Saya
menggunakan huruf besar semua pada kata tesis karena sedang tersadar dan kaget
bahwa sekarang sudah hampir tengah Oktober. Semester yang berlangsung
sudah dimulai sejak bulan September dan saya merasa belum membuat
kemajuan berarti terkait dengan tesis.
Hal-hal yang terjadi belakangan seperti pernikahan, penyesuaian dengan status dan situasi baru sebagai konsekuensi menikah, menulis untuk riset, menjadi wakil kepala divisi piano klasik, menjadi host untuk bedah buku kekayaan negara dari program kesejahteraan sosial yang sama sekali berbeda dengan bidang yang saya tekuni (yang meskipun dalam proses mempelajari dan mengalaminya saya agak menderita seperti ikan yang diminta memanjat pohon, dengan pengalaman tersebut saya merasa diingatkan bahwa pertama, memperluas horizon dengan terlibat dengan berbagai disiplin ilmu pengetahuan itu hal baik yang bisa membuat kita tetap membumi dan melihat bahwa ada hal-hal penting lain di luar sana yang dekat sekali dengan kita, kedua, pengetahuan kita sebagai manusia sangat-sangat terbatas dan kita tak akan bisa memahami semuanya, ketiga, setiap orang seharusnya memang memiliki fokus dan kepakaran fokus masing-masing dan seharusnya saling menghargai satu sama lain) kata-kata dalam kurung terlalu panjang sampai saya lupa sampai mana.
Hal-hal
yang terjadi belakangan dari yang bisa saya sebutkan disini hingga yang
tidak bisa saya sebutkan disini yang memicu berbagai emosi hingga
mendekati kegilaan dan depresi, agak mengalihkan fokus saya bahwa tesis
ini sangat penting supaya saya bisa lulus tentunya (sebenarnya membaca
dan menulis untuk riset juga sangat membantu mengetahui arah penulisan
tesis, tetapi ironisnya seperti musik atonal, semakin jelas aturannya,
semakin kacau kedengarannya).
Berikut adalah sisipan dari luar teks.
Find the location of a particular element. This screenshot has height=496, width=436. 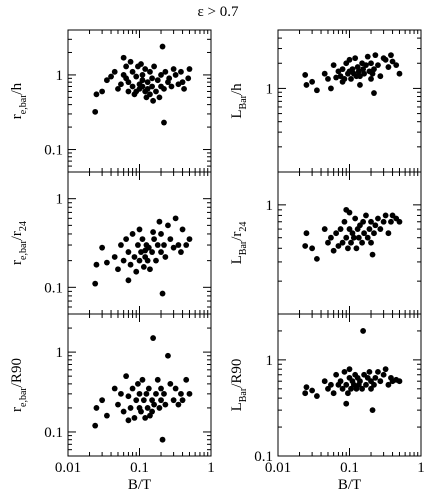

y-axis-title: re,bar/h is located at coordinates (19, 100). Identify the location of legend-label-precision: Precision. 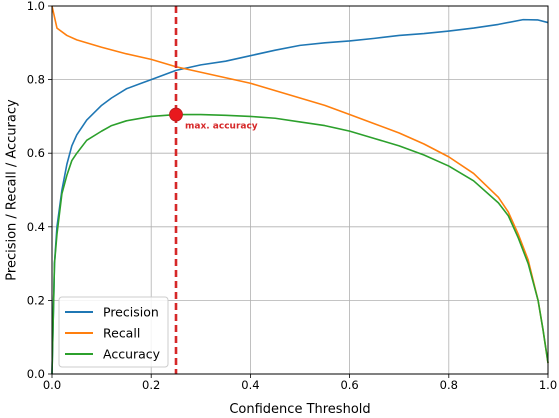
(131, 312).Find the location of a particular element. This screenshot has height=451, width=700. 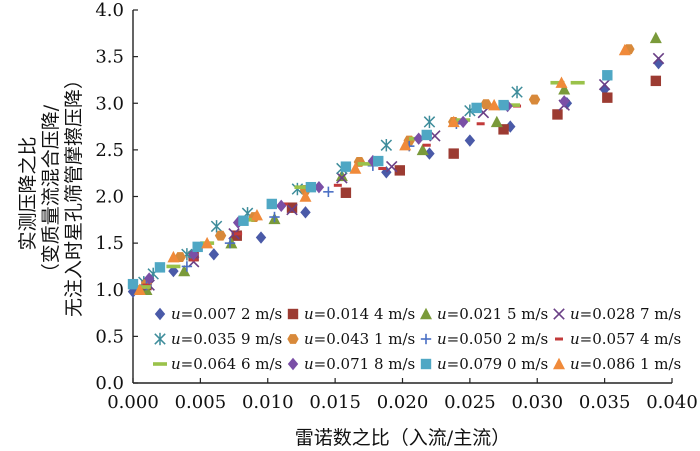

legend-item: u=0.014 4 m/s is located at coordinates (351, 314).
Dua semester lalu, waktu bercakap-cakap
dengan teman-teman sekelas yang sedang pada ngeri membayangkan situasi
tesis, saya menyemangati dan berkata "Kita pasti lebih mudah
menulis tesis karena sudah terbiasa menulis paper-paper hampir tiap
minggunya (kurang tidur dan pegal-pegal itu biasa)." Kenyataannya,
secara manusiawi, optimisme saya mengalami pasang surut.
Sejak kemarin, karena deadline makin dekat (kami diharapkan menyelesaikan tesis tengah November karena semester dengan bulan Desember dan Januari adalah semester yang berisiko banyak libur asyik) saya merasa ngeri dan terpicu untuk membaca dan menulis dengan pantas selayaknya orang serius yang sedang tesis. Dalam prosesnya, saya teringat perkataan dari pembimbing skripsi saya yang baik hati dan punya kebajikan sebagai dosen filsafat (pak Harsa, yang sekarang adalah pembimbing tesis saya juga), di sela apresiasi dan kritik terhadap upaya saya di acara bedah buku saya dulu, beliau pernah berkata juga bahwa nanti kalau saya sudah lebih dewasa (nampaknya secara pemikiran), saya akan berubah pandangan atas pernyataan-pernyataan dalam skripsi saya. Dan beliau betul. Entah saya lebih dewasa atau apa, tesis saya dapat dikatakan sebagai entah pelengkap atau pembantah skripsi saya. Tetapi meskipun sudah usang, skripsi saya masih berguna dan tanpanya saya tidak akan melakukan lompatan dan perubahan pemikiran. Saya hanya bisa selalu setuju pada Heraclitus, yang abadi memang hanya perubahan.